§ **EXERCISE MATERIALS**
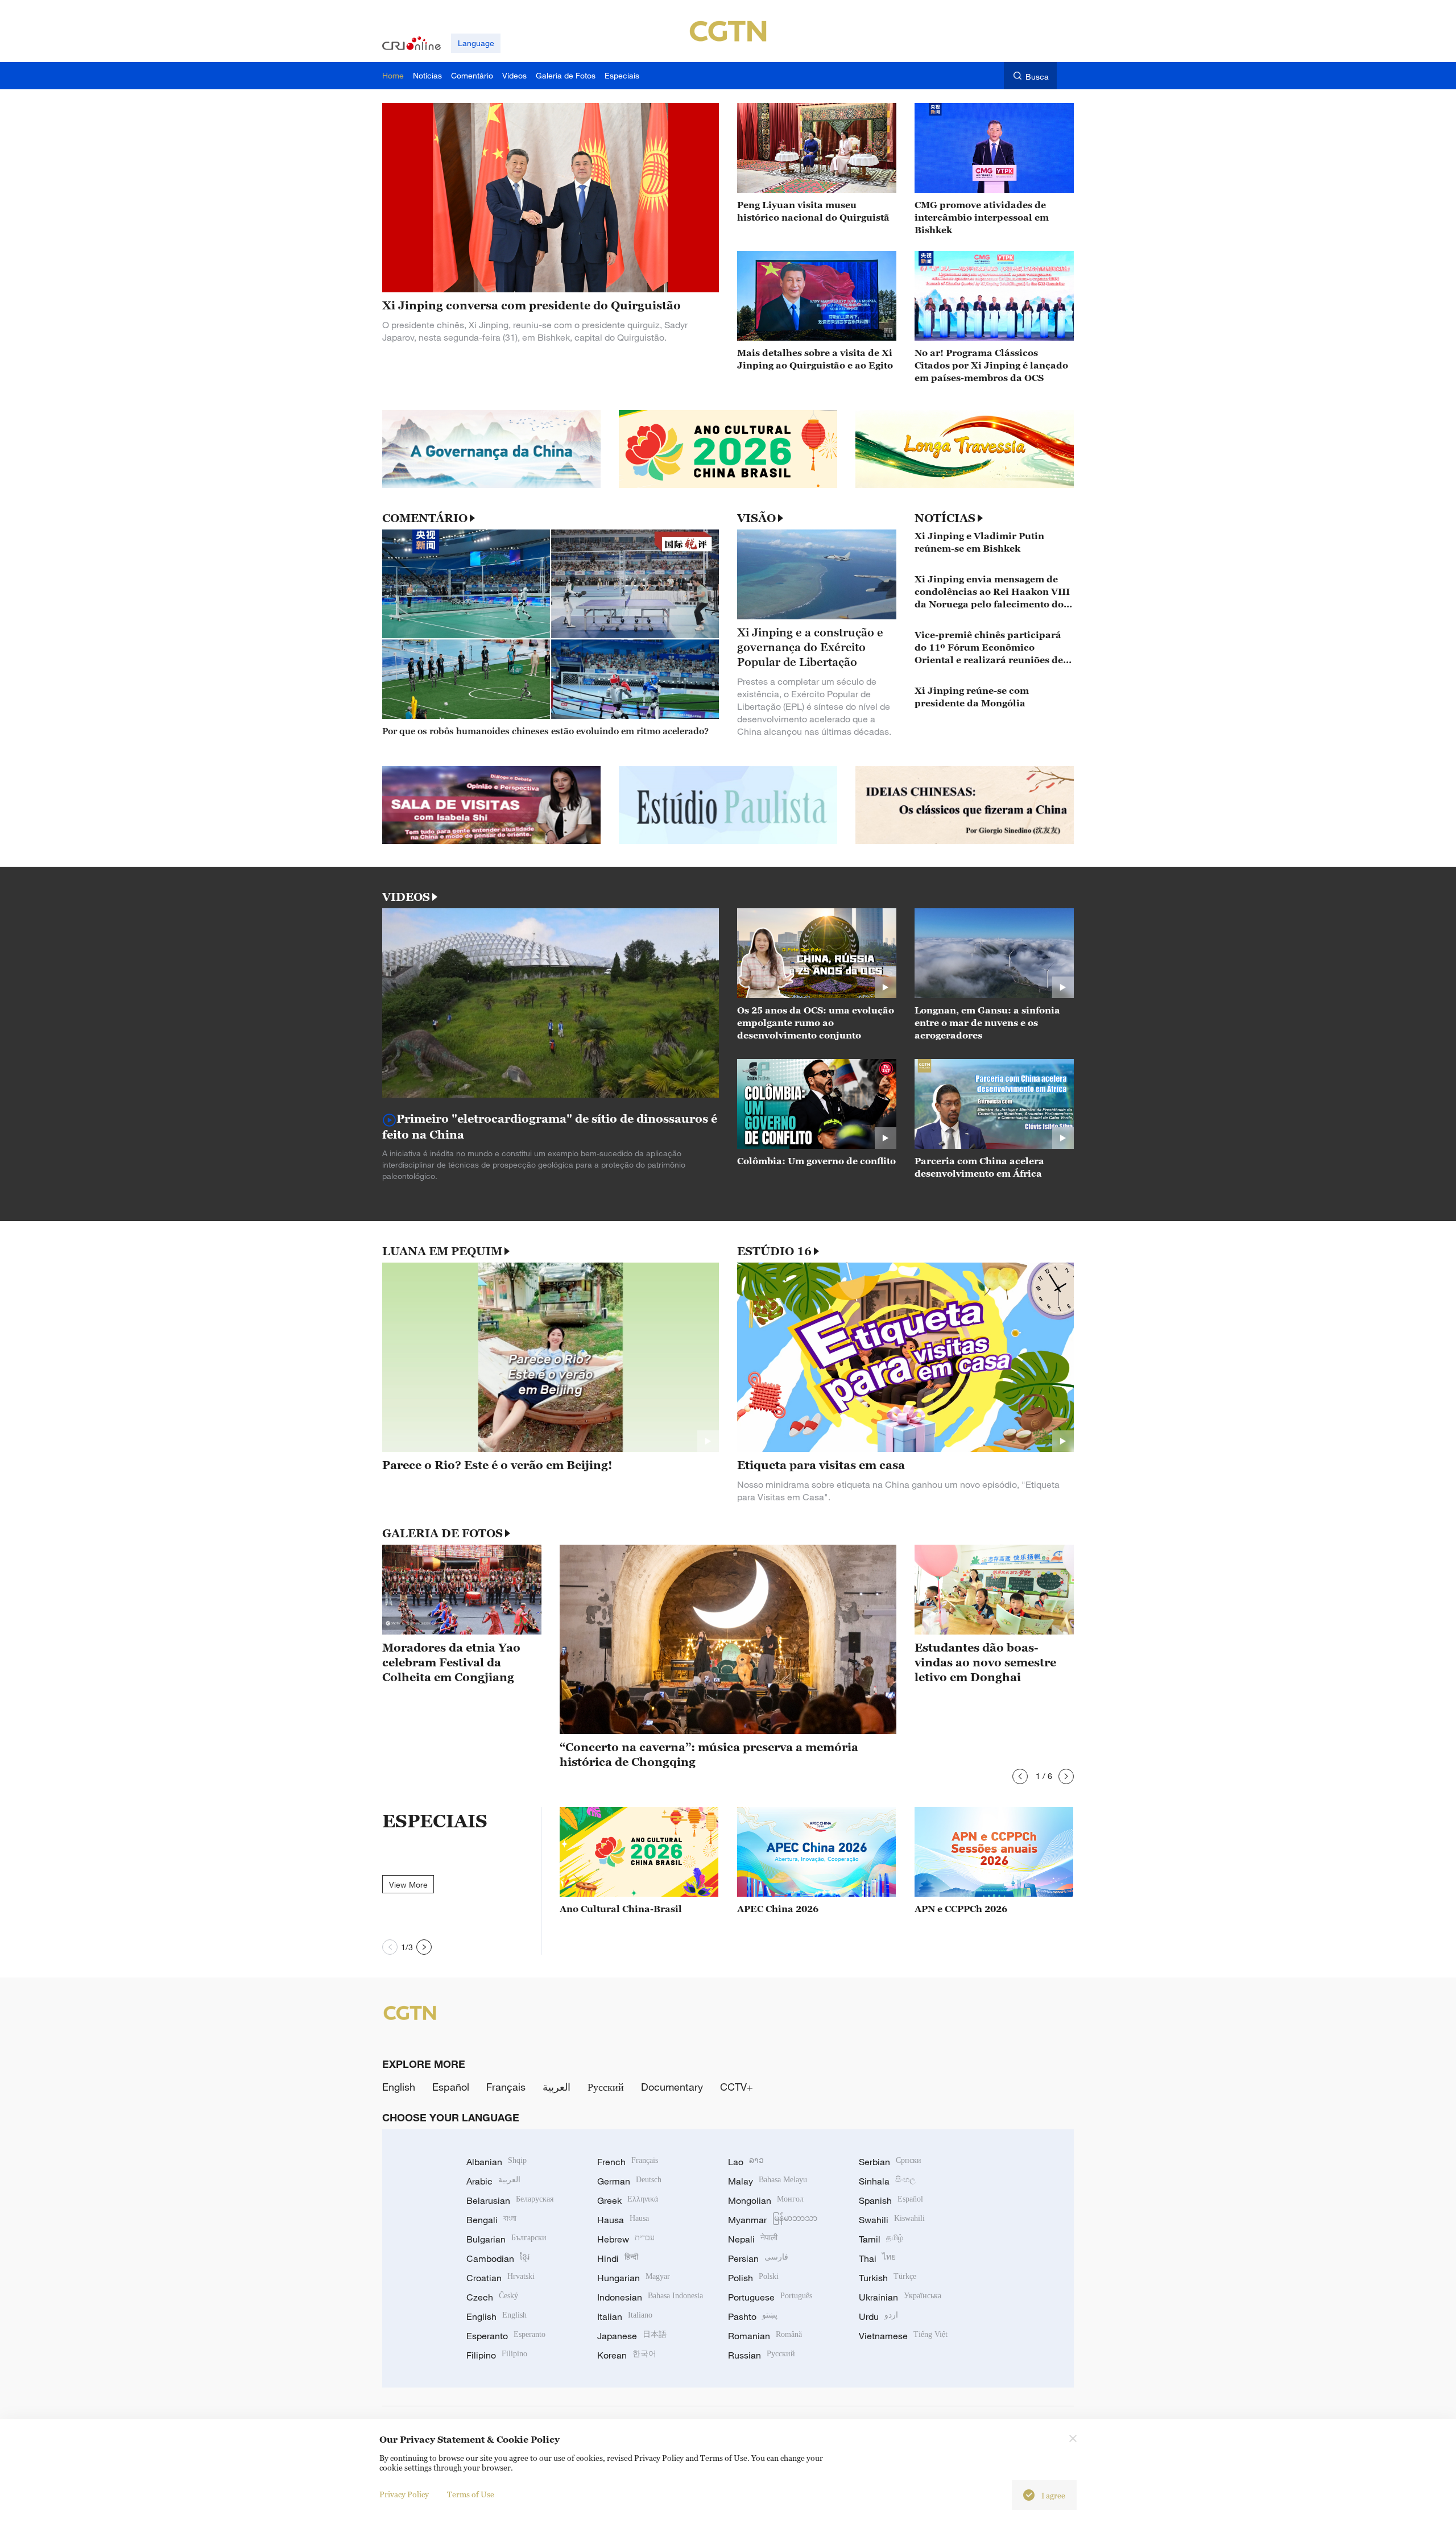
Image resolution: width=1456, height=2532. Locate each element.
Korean (626, 2355)
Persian (758, 2258)
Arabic (493, 2181)
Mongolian (766, 2200)
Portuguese (770, 2297)
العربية (556, 2086)
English (398, 2086)
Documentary (672, 2086)
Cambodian (498, 2258)
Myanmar (772, 2219)
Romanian (765, 2335)
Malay (767, 2181)
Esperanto (505, 2335)
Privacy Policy (404, 2494)
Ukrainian (900, 2297)
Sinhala (887, 2181)
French (627, 2161)
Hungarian (633, 2277)
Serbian (890, 2161)
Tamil (881, 2239)
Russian (761, 2355)
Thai (877, 2258)
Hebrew (626, 2239)
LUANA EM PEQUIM (442, 1251)
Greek (627, 2200)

§ **ACTIVITY**
Pictures stay out of the copy, while everything else in the records above goes in exactly as written.

§ **RESPONSE TO THE EXERCISE**
Image resolution: width=1456, height=2532. Locate each element.
Korean (626, 2355)
Persian (758, 2258)
Arabic (493, 2181)
Mongolian (766, 2200)
Portuguese (770, 2297)
العربية (556, 2086)
English (398, 2086)
Documentary (672, 2086)
Cambodian (498, 2258)
Myanmar (772, 2219)
Romanian (765, 2335)
Malay (767, 2181)
Esperanto (505, 2335)
Privacy Policy (404, 2494)
Ukrainian (900, 2297)
Sinhala (887, 2181)
French (627, 2161)
Hungarian (633, 2277)
Serbian (890, 2161)
Tamil (881, 2239)
Russian (761, 2355)
Thai (877, 2258)
Hebrew (626, 2239)
LUANA EM PEQUIM (442, 1251)
Greek (627, 2200)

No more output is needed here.